Search code examples
pythoncatboost

How to export CatBoost model to text for future parsing to if-else decision tree?


I'm currently using new CatBoost algorithm (python version) and trying to export my model to txt file to transfer my model to C/Java implementation. Looking into documentation I have only found save_model method which is only accept two formats of file: 1. binary 2. CoreML for Apple

None of this formats is suitable for me, so maybe there is other way to achieve it?


Solution

  • There is no way to do this directly: Catboost doesn't support model serialization so far.

    However, Catboost already can transform models to CoreML, and there is a CoreML tool to serialize models to a JSON-like text. Enjoy the minimal example:

    from sklearn import datasets
    iris = datasets.load_iris()
    
    import catboost
    # the shortest possible model specification
    cls = catboost.CatBoostClassifier(loss_function='MultiClass', iterations=1, depth=1)
    cls.fit(iris.data, iris.target)
    
    # save model to CoreML format
    cls.save_model(
        "iris.mlmodel",
        format="coreml", 
        export_parameters={
            'prediction_type': 'probability'
        }
    )
    
    # there is a CoreML tool for model serialization
    import coremltools
    model = coremltools.models.model.MLModel("iris.mlmodel")
    model.get_spec()
    

    You probably need to read coremltools documentation to fully understand what this code prints, but you can read the output like this: "There is an ensemble of a single tree with 2 leaves - in the leaf 0, class 0 dominates, in the leaf 1 - classes 1 and 2. Go to the leaf 1, if feature 3 is larger than 0.8, otherwise go to leaf 0"

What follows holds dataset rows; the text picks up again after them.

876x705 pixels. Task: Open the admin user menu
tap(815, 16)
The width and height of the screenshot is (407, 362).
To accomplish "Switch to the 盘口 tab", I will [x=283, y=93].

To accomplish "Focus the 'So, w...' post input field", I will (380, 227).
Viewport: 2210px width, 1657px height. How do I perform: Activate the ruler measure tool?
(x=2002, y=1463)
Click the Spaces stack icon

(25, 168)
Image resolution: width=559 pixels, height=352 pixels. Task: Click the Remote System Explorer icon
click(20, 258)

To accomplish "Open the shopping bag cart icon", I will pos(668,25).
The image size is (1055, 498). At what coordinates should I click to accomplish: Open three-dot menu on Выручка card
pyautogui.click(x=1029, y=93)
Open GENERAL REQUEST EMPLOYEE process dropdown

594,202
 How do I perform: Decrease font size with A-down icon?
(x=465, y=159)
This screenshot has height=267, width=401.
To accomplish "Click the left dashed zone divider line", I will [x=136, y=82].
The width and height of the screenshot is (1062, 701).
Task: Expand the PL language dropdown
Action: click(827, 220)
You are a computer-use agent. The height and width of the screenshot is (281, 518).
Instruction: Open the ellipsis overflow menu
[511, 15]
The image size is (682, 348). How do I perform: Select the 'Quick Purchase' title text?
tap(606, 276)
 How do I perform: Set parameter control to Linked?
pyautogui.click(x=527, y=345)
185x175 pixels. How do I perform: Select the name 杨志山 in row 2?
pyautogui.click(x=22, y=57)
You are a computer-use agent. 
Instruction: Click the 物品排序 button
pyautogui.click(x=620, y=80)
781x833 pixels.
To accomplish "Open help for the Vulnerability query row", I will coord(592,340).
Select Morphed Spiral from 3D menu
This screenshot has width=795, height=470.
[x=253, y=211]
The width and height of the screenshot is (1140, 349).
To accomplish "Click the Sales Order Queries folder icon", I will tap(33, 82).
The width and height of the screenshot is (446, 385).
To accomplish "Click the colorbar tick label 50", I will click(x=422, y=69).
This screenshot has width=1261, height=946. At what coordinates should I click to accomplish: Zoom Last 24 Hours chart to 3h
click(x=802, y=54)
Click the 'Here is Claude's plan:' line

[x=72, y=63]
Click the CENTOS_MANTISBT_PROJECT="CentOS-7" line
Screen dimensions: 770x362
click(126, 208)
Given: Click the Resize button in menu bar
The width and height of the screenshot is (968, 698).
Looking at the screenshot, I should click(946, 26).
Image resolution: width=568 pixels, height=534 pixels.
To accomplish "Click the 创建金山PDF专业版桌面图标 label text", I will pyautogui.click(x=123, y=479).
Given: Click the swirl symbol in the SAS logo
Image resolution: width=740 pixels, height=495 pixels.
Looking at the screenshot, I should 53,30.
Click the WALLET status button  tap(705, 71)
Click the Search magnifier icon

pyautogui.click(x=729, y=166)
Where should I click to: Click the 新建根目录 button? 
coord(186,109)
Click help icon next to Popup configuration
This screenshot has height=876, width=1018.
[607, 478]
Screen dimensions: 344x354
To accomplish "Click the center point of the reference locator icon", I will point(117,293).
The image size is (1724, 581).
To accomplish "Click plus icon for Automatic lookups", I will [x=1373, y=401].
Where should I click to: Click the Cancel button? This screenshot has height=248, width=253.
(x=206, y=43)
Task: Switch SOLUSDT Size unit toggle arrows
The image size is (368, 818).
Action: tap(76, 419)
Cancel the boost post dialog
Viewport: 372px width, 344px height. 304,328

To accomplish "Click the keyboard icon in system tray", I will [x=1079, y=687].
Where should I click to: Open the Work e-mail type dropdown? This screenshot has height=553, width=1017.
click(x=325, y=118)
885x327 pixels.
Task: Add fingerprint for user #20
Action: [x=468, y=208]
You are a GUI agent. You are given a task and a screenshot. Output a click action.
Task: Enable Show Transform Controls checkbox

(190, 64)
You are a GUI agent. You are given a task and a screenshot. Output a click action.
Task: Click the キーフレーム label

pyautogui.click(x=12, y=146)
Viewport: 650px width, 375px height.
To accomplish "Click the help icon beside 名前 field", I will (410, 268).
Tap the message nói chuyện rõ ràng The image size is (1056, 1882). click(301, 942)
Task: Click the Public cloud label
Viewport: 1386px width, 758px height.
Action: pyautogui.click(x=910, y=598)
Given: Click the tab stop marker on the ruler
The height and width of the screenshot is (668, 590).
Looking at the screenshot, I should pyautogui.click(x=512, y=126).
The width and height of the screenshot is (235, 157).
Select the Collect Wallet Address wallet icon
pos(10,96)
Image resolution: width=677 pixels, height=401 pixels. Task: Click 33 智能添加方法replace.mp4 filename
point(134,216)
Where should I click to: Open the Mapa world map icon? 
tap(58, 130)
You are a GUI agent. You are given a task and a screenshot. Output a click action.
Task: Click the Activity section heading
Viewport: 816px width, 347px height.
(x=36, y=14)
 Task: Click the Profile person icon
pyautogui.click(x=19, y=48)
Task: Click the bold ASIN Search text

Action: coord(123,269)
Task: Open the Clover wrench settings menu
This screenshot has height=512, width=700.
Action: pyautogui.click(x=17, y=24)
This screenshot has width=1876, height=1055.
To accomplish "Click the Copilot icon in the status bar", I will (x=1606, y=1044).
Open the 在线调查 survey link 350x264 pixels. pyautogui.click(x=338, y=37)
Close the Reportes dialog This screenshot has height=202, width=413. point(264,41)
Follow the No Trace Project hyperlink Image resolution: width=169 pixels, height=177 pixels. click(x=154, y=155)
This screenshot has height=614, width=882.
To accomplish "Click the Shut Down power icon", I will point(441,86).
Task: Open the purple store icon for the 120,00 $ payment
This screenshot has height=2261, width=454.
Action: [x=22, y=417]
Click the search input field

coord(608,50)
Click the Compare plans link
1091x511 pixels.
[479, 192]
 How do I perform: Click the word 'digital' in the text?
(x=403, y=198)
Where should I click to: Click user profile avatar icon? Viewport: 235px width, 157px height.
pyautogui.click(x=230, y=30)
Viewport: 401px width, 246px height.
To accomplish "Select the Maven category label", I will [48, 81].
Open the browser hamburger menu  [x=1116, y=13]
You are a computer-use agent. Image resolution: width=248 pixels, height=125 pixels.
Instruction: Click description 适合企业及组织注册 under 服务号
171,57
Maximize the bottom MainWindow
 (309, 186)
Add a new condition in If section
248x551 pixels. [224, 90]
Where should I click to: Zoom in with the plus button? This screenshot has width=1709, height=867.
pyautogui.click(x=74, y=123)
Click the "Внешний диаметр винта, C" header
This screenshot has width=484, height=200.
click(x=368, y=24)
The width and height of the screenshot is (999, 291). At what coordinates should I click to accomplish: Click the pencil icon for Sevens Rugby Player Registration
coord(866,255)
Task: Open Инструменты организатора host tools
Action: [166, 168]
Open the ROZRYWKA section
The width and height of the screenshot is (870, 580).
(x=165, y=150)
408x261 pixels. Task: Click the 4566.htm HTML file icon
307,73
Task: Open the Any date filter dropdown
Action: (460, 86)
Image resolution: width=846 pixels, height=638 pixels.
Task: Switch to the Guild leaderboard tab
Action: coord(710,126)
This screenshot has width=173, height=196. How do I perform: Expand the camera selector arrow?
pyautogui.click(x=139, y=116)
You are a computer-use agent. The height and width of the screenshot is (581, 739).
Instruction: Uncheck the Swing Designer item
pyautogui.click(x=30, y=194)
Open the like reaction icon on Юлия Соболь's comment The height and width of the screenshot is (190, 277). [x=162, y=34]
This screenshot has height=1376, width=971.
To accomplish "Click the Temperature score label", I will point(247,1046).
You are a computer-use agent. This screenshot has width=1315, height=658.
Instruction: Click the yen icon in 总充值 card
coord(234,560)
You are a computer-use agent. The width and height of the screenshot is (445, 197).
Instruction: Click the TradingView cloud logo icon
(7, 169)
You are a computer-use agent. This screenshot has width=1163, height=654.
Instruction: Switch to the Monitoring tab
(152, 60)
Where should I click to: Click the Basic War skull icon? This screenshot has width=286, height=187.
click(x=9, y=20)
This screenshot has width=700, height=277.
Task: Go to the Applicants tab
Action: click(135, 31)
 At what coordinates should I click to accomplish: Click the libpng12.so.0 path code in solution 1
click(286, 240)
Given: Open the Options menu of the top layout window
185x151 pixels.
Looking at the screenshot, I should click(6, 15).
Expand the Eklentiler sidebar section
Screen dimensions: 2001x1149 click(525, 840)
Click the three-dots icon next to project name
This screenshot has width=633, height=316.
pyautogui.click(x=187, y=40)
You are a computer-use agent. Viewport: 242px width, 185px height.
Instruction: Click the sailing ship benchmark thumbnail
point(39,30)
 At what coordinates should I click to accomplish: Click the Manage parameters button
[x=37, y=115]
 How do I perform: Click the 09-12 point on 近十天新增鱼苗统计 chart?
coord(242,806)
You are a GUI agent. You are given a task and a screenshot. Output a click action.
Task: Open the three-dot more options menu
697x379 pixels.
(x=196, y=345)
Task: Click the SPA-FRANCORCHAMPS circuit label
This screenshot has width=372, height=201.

    specificationVersion: 1
    description {
      input {
        name: "feature_3"
        type {
          doubleType {
          }
        }
      }
      output {
        name: "prediction"
        type {
          multiArrayType {
            shape: 3
            dataType: DOUBLE
          }
        }
      }
      predictedFeatureName: "prediction"
      predictedProbabilitiesName: "prediction"
      metadata {
        shortDescription: "Catboost model"
        versionString: "1.0.0"
        author: "Mr. Catboost Dumper"
      }
    }
    treeEnsembleRegressor {
      treeEnsemble {
        nodes {
          nodeBehavior: LeafNode
          evaluationInfo {
            evaluationValue: 0.05084745649058943
          }
          evaluationInfo {
            evaluationIndex: 1
            evaluationValue: -0.025423728245294732
          }
          evaluationInfo {
            evaluationIndex: 2
            evaluationValue: -0.025423728245294732
          }
        }
        nodes {
          nodeId: 1
          nodeBehavior: LeafNode
          evaluationInfo {
            evaluationValue: -0.02752293516463098
          }
          evaluationInfo {
            evaluationIndex: 1
            evaluationValue: 0.01376146758231549
          }
          evaluationInfo {
            evaluationIndex: 2
            evaluationValue: 0.013761467582315471
          }
        }
        nodes {
          nodeId: 2
          nodeBehavior: BranchOnValueGreaterThan
          branchFeatureIndex: 3
          branchFeatureValue: 0.800000011920929
          trueChildNodeId: 1
        }
        numPredictionDimensions: 3
        basePredictionValue: 0.0
        basePredictionValue: 0.0
        basePredictionValue: 0.0
      }
      postEvaluationTransform: Classification_SoftMax
    }
    

    There is one downside to this approach: CoreML doesn't support the way Catboost works with categorical features. So if you want to serialize a model with categorical features, you need to one-hot-encode them before training.